C’est ce qu’affirment avoir mesuré les quatre plaignants, l’OJIM, le Cercle droit et liberté, La Courte Échelle (formation en journalisme) et l’association de défense et des libertés fondamentales (ADLF). Ils aboutissent à la même conclusion : France Télévisions, TF1 et M6 ne donnent pas suffisamment la parole aux courants « patriote/droite radicale/droite souverainiste et extrême droite ». Dans sa saisine, l’OJIM pointe deux exemples : les invités de l’interview de Sonia Devillers sur France Inter, et le refus affirmé de l’émission Quotidien sur TMC d’inviter le Rassemblement national. Globalement, l’OJIM affirme que les courants opposés à Emmanuel Macron sont sous-représentés dans ces médias par rapport à leur poids dans les sondages (35 % à 45 %).

Peu connues du grand public, certaines de ces associations sont incarnées par des visages plus familiers. L’OJIM a été créé par Jean-Yves le Gallou (ancien élu FN) et Claude Chollet. Tous deux sont d’anciens dirigeants d’un courant d’extrême droite, le Grece (Groupement de recherche et d’études pour la civilisation européenne). Et l’avocat Thibault Mercier, à la tête du Cercle droit et liberté, participe à l’Institut Iliade, un cercle de réflexion identitaire, proche du Grece. Enfin, Emmanuel Lastenouse, président de l’association de Défense et des libertés fondamentales, a rejoint le mouvement Ensemble pour les libertés, créé par l’ancienne députée Martine Wonner. Exclue de LREM en 2020 pour avoir critiqué la gestion de la crise Covid par le gouvernement, elle s’oppose au port du masque et à la vaccination.
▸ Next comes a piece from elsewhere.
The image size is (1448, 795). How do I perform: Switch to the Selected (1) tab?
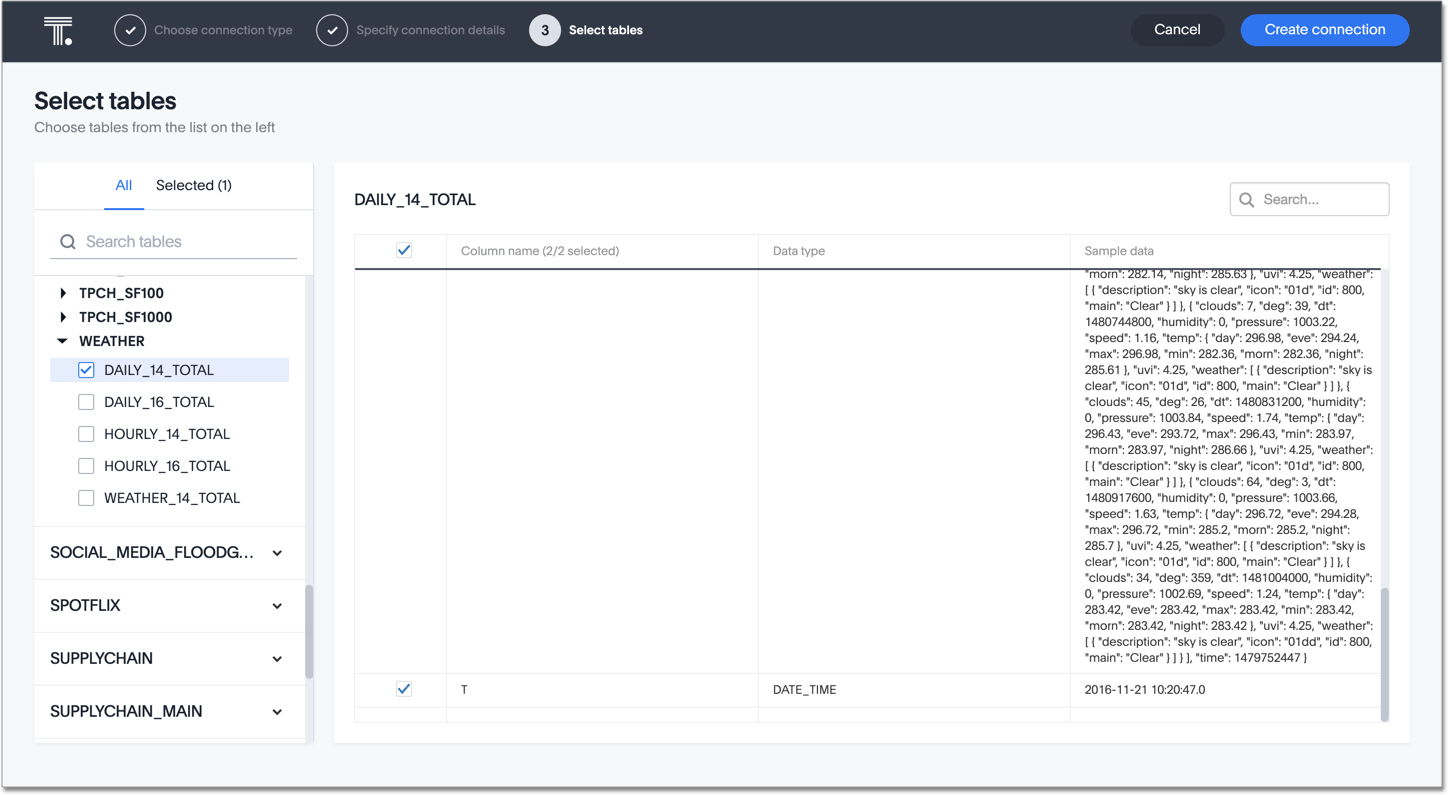(193, 185)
Leur initiative n’a pas convaincu le rapporteur public. À l’audience organisée ce 26 mai, il a conclu au rejet de l’ensemble des requêtes des quatre associations, tout en invitant la juridiction à préciser le champ d’application de son arrêt fondateur. Les nouvelles règles doivent, selon lui, s’étendre au-delà des chaînes de la TNT et concerner également les radios comme France Inter, France Culture ou France Info. Sur le détail des modalités de l’appréciation du pluralisme, il a considéré qu’il n’était pas nécessaire d’engager un décompte précis du temps de parole de personnalités non-politiques, comme le plaidaient plusieurs des associations. Selon le magistrat indépendant, un tel élargissement des règles en vigueur aurait pour conséquence d’être bien délicat et pourrait ouvrir la voie à de nombreuses contestations. L’appréciation du pluralisme, a-t-il ajouté, a une dimension uniquement qualitative, sous l’œil de l’Arcom, qui doit s’assurer de l’équilibre des points de vue. Il estime aussi que les relevés effectués par l’Institut Thomas More mis en avant par les associations portaient sur des périodes bien trop courtes (une semaine, sur la période du 19 au 24 février 2024). Le Conseil d’État rendra sa décision dans quelques semaines, sans être lié par le sens de ces conclusions même s’il les suit dans la grande majorité des cas.

Il y a un an, l’OJIM et le Cercle droit et libertés avaient déjà saisi une première fois en référé le Conseil d’État. Tous deux plaidant que le courant politique « droite radicale » était sous représenté dans le temps de parole des politiques. Mais la haute juridiction les avait déboutés, estimant que l’affaire n’était pas suffisamment urgente pour être jugée en référé.

Quoi qu’il en soit, l’Arcom n’est pas au bout de ses peines. L’ASLA (Association de soutien aux lanceurs d’alerte) vient d’annoncer qu’elle avait saisi à son tour les juges du Palais Royal. Cette association créée par des anciens de Génération identitaire tels que Thaïs d’Escufon dénonce « la dérive partisane » du régulateur, qui « épargne les chaînes publiques qui imposent une pensée unique », et font preuve d’« une absence totale de diversité idéologique parmi leurs animateurs et chroniqueurs ».